This study examines the impact of whole cluster inclusion on Cabernet Franc wines. Cabernet Franc grapes were harvested and processed into T bins. One T bin received 100% destemmed grapes, and the other received 100% whole clusters. The destemmed treatment was punched down twice daily, and the whole cluster treatment was stomped. After 18 days of maceration, wines were pressed off. The whole cluster wine fermented slower than the destemmed wine. Ethanol content, potassium, and lactic acid were also higher in the whole cluster wine. Color and anthocyanin were lowered in the whole cluster wine, while catechin and gallic acid were increased. Tannin may have slightly increased in this wine as well, but this is a weak result. For the triangle test, of 26 people who answered, 11 people chose the correct wine (42%), suggesting that the wines were not significantly different. In general, people who answered correctly did not show strong preferences for one wine over the other. For the descriptive analysis, there were no strong trends for the descriptors used in this study.
This study examines the impact of whole cluster/stem inclusion on the sensory and chemical profile of Cabernet Franc. Cabernet Franc was harvested from the same vineyard block on the same day and processed identically except that stem inclusion was performed so that either 100% of the fruit was destemmed but not crushed, 60% of the fruit was destemmed but not crushed (40% added as whole clusters), or 10% of the fruit was both destemmed and crushed and the other 90% was added as whole clusters. All other treatments were the same. The 40% Inclusion treatment was not tasted. Whole cluster inclusion did not affect wine chemistry. Color intensity and hue were both increased at 40% and 90% whole cluster inclusion. Cinnamic acids, catechin, tannin, and polymeric anthocyanins were also increased with 40% and 90% inclusion (although polymeric anthocyanins were not very different). Epicatechin and anthocyanins were lowered by 40% and 90% whole cluster inclusion. The results for 40% inclusion were taken at different time points, however, so may not be entirely representative. Judges found the wines to be significantly different, but there were no strong preferences for one treatment over another. 90% inclusion had a slight tendency to have higher Overall Aromatic Intensity and Fruit Intensity, but this was not seen at all tastings. More studies should be performed on whole cluster and stem inclusion to determine how to best vinify different treatments. This is especially true with regard to microbial stability, as well as finding optimal ranges of cluster/stem inclusion based on desired styles.

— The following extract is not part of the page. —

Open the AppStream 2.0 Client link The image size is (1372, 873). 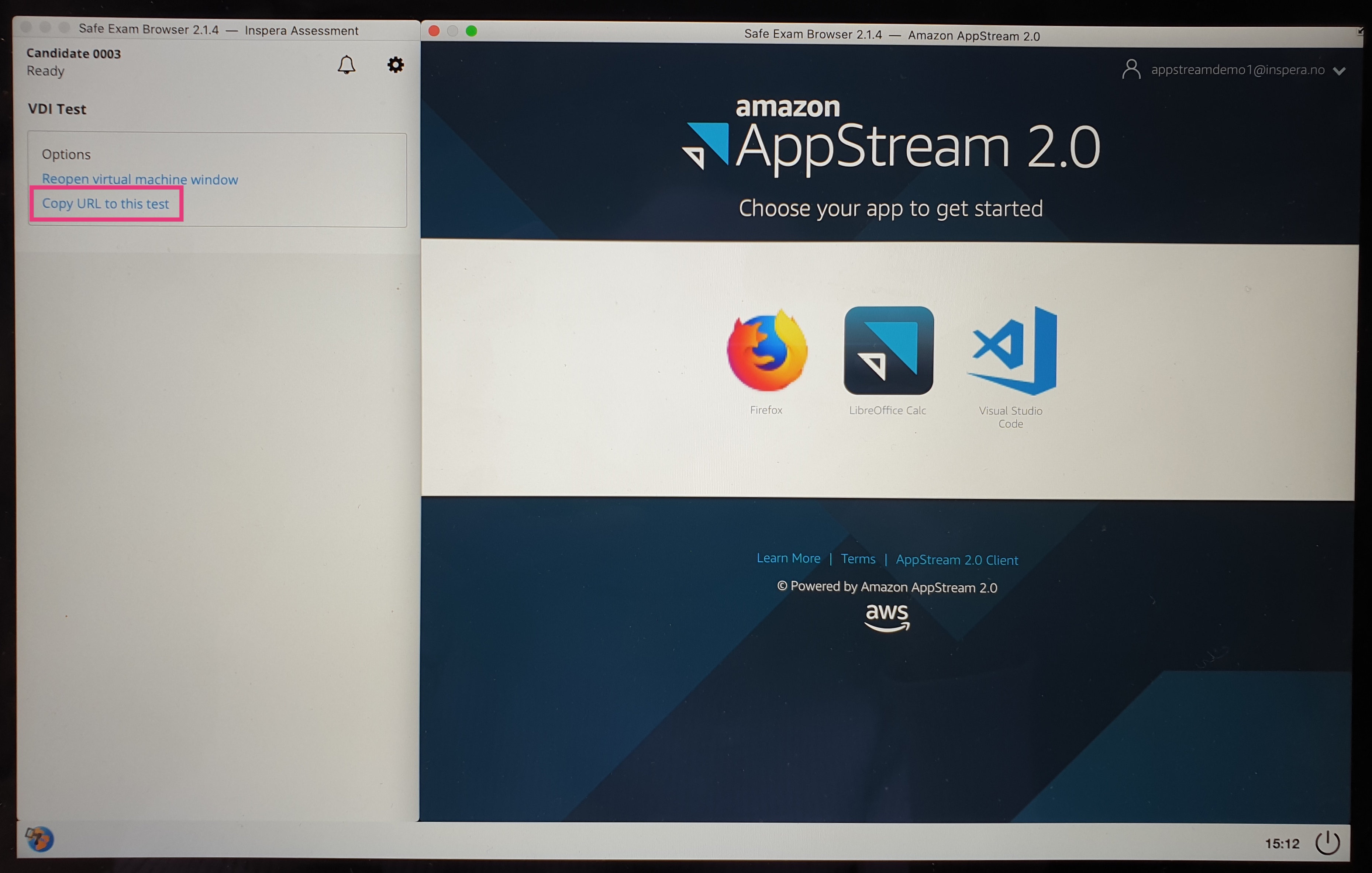pyautogui.click(x=956, y=560)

Cabernet Franc Grapes were hand harvested and then destemmed into three lots. The first lot contained no stems, the second lot had 5% stems included based on fruit weight, and the third lot had 10% stems included based on fruit weight (ie: 1 pound of stems for every 10 pounds of fruit in the 10% inclusion treatment). All other treatments between lots were the same. Phenolic and color profiles were not gathered for the 5% treatment. Additionally, because the 5% inclusion did not complete malolactic conversion, it was excluded from tastings. 10% stem inclusion did not result in many chemical differences between wines. Monomeric anthocyanins, quercetin, malvidin glucoside, and total anthocyanins were increased by stem inclusion, whereas tannin was decreased. This increase in anthocyanin, however, did not greatly alter color intensity, possibly due in part to the decrease in polymeric pigment. Overall, these wines were not found to be significantly different from each other. There were slight trends for the stem inclusion to increase Bitterness and Herbaceous/Green character, and reduce Body. This study should be repeated over several vintages, as well as with different grape varieties in order to better determine the full impact of stem inclusion with Virginia ripening conditions. Additionally, this would be an interesting project to see how the wine evolves over time, to see if differences grow over time.

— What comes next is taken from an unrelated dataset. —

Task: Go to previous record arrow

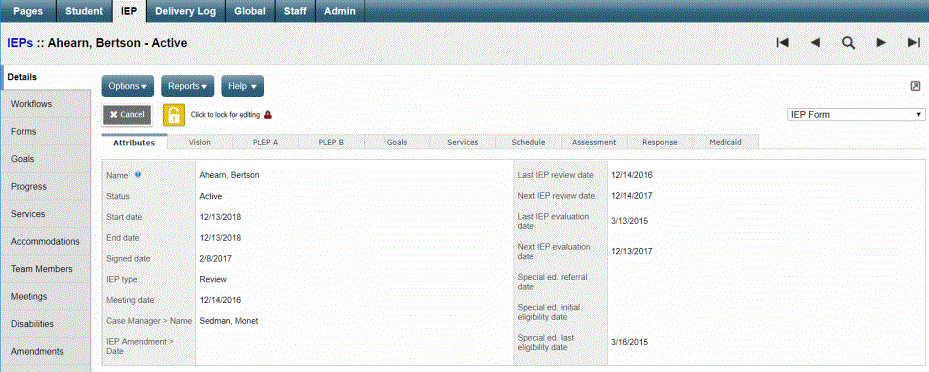Action: [815, 43]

Cabernet Franc was made with 0% and 25% whole cluster inclusion. There were no chemical differences between wines in this study. The wine made with whole clusters had less anthocyanins and pigment, and slightly less color intensity and greater hue. There was no significant sensory differences between the wines, but people tended to prefer the wine with whole cluster inclusion.

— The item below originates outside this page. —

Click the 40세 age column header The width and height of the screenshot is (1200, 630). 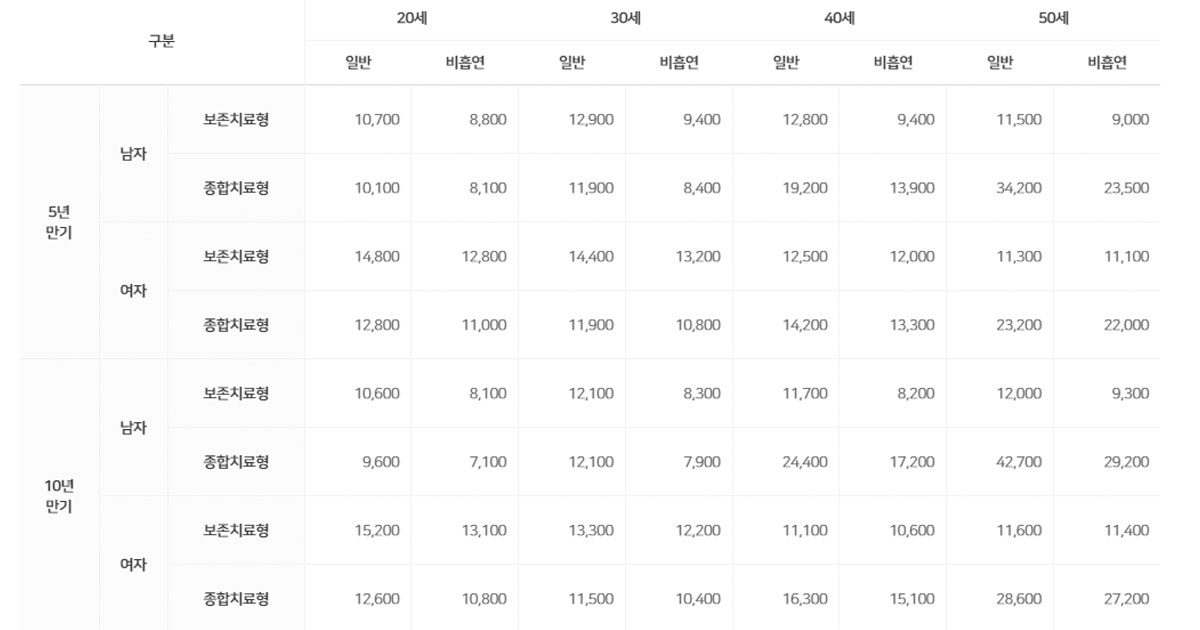(x=839, y=19)
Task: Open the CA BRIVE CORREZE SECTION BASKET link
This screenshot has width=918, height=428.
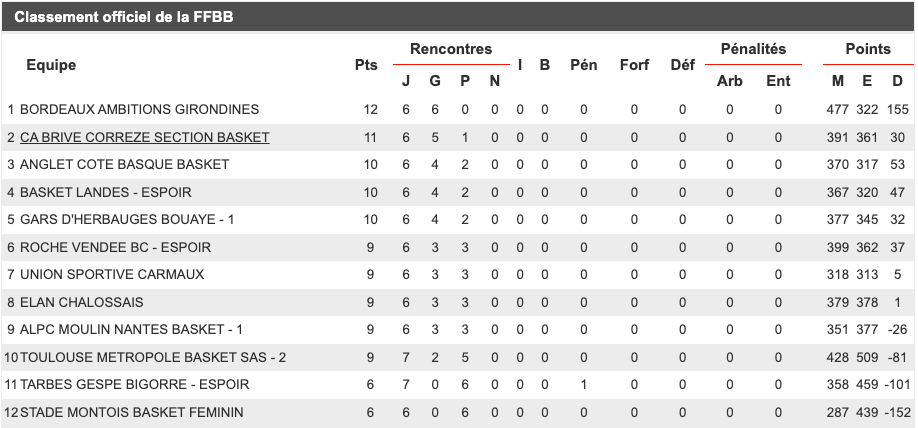Action: tap(144, 137)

In this study, 0% and 30% whole cluster inclusion Cabernet Franc were compared. There were no chemical or phenolic differences between these wines, as they exhibited low levels of extraction. Sensory results were not significant, although people tended to prefer the wine without whole cluster inclusion.
This study examines various stem inclusion and cap management methodology on Cabernet Franc. One wine was 0% whole cluster inclusion and pressed at dryness, another was 30% whole cluster inclusion and pressed at dryness, and another was 100% whole cluster inclusion and pressed after 3 days. Whole cluster inclusion slightly increased volatile acidity. Color intensity decreased with increasing inclusion, as did hue. In general, people preferred wines with less cluster inclusion.